+++ Input data +++

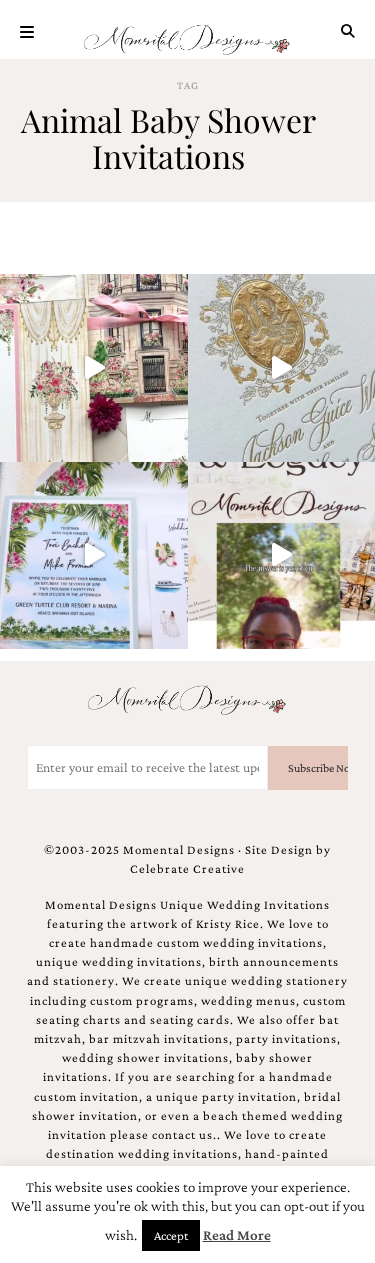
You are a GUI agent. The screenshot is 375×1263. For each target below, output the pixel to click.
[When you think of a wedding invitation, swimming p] (94, 556)
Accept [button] (171, 1235)
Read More (237, 1235)
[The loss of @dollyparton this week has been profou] (94, 368)
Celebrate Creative (187, 869)
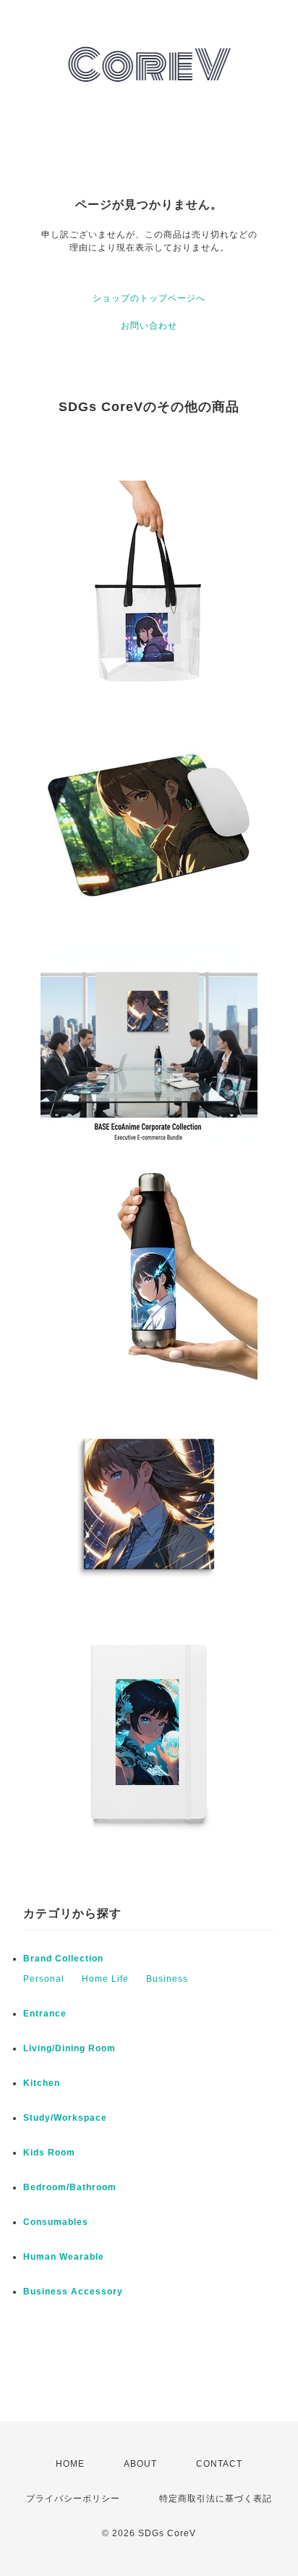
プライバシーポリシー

+++

*Exercise prompt*
Each entry needs to be returned verbatim, with its pictures left out.

*Answer below*
You are a GUI agent. The screenshot is 375×1263. For each target below, output the pixel to click.
[When you think of a wedding invitation, swimming p] (94, 556)
Accept [button] (171, 1235)
Read More (237, 1235)
[The loss of @dollyparton this week has been profou] (94, 368)
Celebrate Creative (187, 869)
プライバシーポリシー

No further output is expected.